» Work task 1: Could you reproduce the article on John Ramirez's execution appeal word for word, from "WASHINGTON (CN) —" up to and including "he is executed."?
» Work task 2: Can you carry on the article on John Ramirez's execution appeal, picking up right after its final sentence?

» Passage for review:
-- Opening Marker --

The high court’s conservative majority seemed inclined to rule against a convicted murderer’s request to have a minister lay hands and pray over him during his execution.

WASHINGTON (CN) — A man facing capital punishment found sympathy but likely no relief Tuesday as the Supreme Court weighed his request to have his spiritual adviser be allowed to touch him and pray out loud before he is executed.

The legitimacy of the inmate’s request and the possibility of the spiritual adviser attempting to interfere in the execution were among the questions that plagued the justices as they considered the case of Texas inmate John Ramirez, 37, who was convicted by a jury of capital murder and sentenced to death in December 2008.

Ramirez, a former Marine, was trying to get money to buy drugs in 2004 and accompanied by two women when he stabbed convenience store clerk Pablo Castro 29 times, slashed his throat and made off with a dollar and 25 cents. He fled to Mexico but was arrested in 2008.

-- Closing Marker --

» Stored data:

-- Opening Marker --

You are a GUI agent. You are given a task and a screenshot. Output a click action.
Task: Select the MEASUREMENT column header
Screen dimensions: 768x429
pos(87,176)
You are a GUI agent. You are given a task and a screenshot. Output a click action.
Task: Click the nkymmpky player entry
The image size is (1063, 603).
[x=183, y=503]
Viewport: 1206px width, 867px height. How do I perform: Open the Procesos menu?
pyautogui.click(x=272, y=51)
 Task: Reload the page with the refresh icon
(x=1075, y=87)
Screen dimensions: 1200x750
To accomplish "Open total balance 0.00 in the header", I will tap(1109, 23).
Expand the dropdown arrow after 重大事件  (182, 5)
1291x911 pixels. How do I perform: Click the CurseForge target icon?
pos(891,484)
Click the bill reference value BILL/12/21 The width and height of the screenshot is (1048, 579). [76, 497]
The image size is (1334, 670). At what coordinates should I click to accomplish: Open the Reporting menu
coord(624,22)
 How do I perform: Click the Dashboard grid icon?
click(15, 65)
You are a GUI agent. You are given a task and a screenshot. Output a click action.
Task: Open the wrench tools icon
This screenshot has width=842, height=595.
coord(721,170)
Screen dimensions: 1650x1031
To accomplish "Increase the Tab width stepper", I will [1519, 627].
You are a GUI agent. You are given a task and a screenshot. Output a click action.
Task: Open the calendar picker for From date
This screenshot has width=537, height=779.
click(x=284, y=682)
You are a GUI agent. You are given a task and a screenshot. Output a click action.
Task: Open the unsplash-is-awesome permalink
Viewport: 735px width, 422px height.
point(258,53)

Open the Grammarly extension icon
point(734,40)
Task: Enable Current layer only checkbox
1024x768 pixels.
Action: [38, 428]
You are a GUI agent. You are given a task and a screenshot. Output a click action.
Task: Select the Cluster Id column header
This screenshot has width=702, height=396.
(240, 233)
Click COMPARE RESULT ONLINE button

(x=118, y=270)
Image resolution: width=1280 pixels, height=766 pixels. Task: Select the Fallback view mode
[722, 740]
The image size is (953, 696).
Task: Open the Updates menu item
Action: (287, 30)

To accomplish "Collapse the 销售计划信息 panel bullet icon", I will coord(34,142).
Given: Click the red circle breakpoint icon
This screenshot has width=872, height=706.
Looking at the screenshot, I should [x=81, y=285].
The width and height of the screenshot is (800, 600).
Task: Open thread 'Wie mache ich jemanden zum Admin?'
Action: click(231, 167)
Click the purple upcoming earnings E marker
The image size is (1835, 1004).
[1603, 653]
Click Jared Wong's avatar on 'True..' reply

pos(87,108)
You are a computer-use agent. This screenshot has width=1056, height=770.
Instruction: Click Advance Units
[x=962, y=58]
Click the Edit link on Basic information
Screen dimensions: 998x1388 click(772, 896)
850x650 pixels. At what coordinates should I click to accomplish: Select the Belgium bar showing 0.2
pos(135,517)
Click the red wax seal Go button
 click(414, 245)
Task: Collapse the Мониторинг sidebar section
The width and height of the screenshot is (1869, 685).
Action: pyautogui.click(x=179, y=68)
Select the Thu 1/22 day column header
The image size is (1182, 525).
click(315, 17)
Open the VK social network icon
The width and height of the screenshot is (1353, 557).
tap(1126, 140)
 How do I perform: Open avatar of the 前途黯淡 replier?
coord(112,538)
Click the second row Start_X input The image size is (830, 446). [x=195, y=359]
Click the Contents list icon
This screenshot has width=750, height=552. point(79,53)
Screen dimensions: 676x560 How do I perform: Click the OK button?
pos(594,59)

-- Closing Marker --

» Response area 1:
WASHINGTON (CN) — A man facing capital punishment found sympathy but likely no relief Tuesday as the Supreme Court weighed his request to have his spiritual adviser be allowed to touch him and pray out loud before he is executed.

» Response area 2:
Ramirez sued Texas prison officials after he realized that his Baptist minister, Dana Moore, would not be allowed to pray with him and lay hands on him in the death chamber “to help guide him into the afterlife” as he was executed with a lethal dose of pentobarbital – Texas’ method of carrying out executions. He said this violates his First Amendment right to the free exercise of religion and the Religious Land Use and Institutionalized Persons Act.

Houston-based attorney Seth Kretzer said Tuesday morning on behalf of Ramirez that, when they found out that the state would not allow laying of hands by a pastor during execution, they filed a complaint “within days.”

“Mr. Ramirez filed his request in July of 2021. The state sat on this for six weeks until we were right on the cusp of the execution,” Kretzer told justices Tuesday.

Speaking on behalf of the Texas Department of Criminal Justice Tuesday, however, Texas Solicitor General Judd Stone expressed doubts that Ramirez’s appeal was sincere, noting that Texas had granted the inmate’s request in April 2021 to have his pastor in the chamber during his execution.

“If Ramirez was aware of the entire time that he wanted pastoral touch and audible prayer, he has no excuse for failing to timely raise and grieve those requests,” Stone said, further arguing that Ramirez’s successful work staying his execution in suggest he is gaming the system.

“The state's execution procedures publicly available as of this April,” Stone said.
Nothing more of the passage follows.